The author had a choice between taking a risk and leaving a comfortable and “safe” but unfulfilling position with his company for a new position in another division or staying put and waiting for attrition to take its course so he could hopefully rise through the ranks that way. He asked a co-worker in the same situation what he should do and the co-worker said to stay put. Ultimately, the author chose to take the risk and move on.

Wouldn’t you know it? The risk paid off (of course it did) and the author built a new team from scratch, received several rapid promotions, and is now in the C-suite at a new company. His co-worker? Stuck in the same job, not particularly happy, and apparently still too timid to take a leap of faith for a “better” opportunity.

This comes on the heels of a conversation I had with a peer this past fall about a potential career move. I was asked for my advice even though I wasn’t sure I could offer anything profound. My words of wisdom: “Make the choice that you think will make you happy and don’t worry about what someone like me says.” When pressed, I relented and said that my personal preference is to play it safe and stick with what I know versus what’s unknown. If I’m going to take a risk, I make sure it’s a calculated one, where the odds are in my favor. (Obviously, I’m not taking Vegas by storm any time soon.)

I know that’s not world-shaking advice. It’s certainly not the stuff that great careers are built on, if you believe the people often championed as pinnacles of professional success. But after the fact I was told it was some of the best advice this peer had received.

That’s the thing about advice — it’s really only ever good or bad in hindsight, and good advice for me might be bad advice for you.

The other thing about advice is we know inherently that it’s so situational and individually specific — why do you think we tell each other to take it with a grain of salt? — but we also tend to get so bent out of shape when someone asks for our advice, we give it, and then they don’t take it. (Were you just looking for validation of your own opinions? That was good advice! Why’d you even ask me if you weren’t going to take it?)

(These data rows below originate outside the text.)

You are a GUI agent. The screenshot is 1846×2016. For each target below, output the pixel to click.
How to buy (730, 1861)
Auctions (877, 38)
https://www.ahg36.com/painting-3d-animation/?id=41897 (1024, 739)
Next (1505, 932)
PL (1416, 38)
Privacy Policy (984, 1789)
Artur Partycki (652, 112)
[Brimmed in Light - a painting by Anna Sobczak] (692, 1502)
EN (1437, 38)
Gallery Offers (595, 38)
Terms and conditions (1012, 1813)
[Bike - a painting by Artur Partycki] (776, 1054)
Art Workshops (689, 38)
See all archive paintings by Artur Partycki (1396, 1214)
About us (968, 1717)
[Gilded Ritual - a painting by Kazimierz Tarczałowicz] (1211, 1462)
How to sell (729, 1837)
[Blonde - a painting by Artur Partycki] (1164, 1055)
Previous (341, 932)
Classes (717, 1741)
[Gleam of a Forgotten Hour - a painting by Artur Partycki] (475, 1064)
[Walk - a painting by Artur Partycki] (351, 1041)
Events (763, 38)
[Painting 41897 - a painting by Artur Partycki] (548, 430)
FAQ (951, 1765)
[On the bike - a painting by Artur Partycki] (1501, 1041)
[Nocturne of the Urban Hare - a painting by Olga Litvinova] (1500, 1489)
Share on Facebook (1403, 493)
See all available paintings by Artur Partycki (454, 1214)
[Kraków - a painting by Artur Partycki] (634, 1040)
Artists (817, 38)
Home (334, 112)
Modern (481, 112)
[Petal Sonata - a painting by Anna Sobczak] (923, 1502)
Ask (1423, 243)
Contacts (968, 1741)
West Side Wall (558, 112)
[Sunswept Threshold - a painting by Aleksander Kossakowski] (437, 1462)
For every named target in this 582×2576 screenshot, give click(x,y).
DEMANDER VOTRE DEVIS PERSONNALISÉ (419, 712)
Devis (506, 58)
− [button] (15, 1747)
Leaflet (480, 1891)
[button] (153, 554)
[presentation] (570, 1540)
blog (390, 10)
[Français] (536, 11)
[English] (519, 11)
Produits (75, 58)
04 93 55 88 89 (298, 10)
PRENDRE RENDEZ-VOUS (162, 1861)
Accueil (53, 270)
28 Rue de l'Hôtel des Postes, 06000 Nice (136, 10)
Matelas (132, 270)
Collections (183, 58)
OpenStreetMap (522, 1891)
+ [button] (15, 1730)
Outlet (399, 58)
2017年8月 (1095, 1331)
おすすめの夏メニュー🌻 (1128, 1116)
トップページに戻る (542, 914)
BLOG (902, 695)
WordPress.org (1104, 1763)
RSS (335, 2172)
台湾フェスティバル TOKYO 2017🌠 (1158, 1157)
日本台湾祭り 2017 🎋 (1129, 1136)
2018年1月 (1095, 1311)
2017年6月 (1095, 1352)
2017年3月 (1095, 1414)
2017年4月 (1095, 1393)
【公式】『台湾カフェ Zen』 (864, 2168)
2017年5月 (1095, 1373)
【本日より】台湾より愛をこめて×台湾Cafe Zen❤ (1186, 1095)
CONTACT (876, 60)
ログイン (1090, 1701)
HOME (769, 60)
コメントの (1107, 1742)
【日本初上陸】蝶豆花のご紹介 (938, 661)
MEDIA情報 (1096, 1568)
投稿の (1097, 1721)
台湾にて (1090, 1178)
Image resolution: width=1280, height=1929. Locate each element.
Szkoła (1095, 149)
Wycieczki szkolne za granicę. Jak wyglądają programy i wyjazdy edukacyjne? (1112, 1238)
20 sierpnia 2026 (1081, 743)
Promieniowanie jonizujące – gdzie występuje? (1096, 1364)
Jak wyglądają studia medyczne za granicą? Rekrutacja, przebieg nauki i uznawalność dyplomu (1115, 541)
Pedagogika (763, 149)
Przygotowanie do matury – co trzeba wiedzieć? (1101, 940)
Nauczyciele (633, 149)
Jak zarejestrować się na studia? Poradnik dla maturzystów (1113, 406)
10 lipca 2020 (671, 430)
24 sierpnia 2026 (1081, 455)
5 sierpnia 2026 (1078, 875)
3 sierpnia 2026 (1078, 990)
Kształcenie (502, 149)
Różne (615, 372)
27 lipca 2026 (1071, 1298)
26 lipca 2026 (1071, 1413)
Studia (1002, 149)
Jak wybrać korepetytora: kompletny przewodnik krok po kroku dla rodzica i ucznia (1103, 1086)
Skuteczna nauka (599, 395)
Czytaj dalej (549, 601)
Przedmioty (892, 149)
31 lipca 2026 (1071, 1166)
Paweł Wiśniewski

The truth about advice goes right back to what I initially said — make the choice that you think will make you happy and don’t worry about what someone like me says.

Me, you, our peers — we all have our best intentions in mind when we offer advice (and maybe that’s not always quite the case, but hopefully you’ve learned by now not to seek advice from the bad actors in your life), but that doesn’t mean our advice is the right advice. By the same token, just because I might seek advice from someone who’s successful and I admire, that doesn’t mean I should just do what he or she says without taking my own feelings into account.

The worst thing about advice is it can make us second-guess what our gut instinct is telling us. While our gut sometimes is wrong, there are times when the leap is worth taking, and even if failure is the result, good things might still come from taking the chance. The knowledge that you tried is sometimes enough.

Ultimately, however, no one knows you better than you. Getting an outside perspective is always advisable. Weighing it against your own opinions is certainly a wise choice. Adopting it could prove to be the correct course of action. But if you can’t live with the choice and its possible outcomes, then it’s never going to be good advice.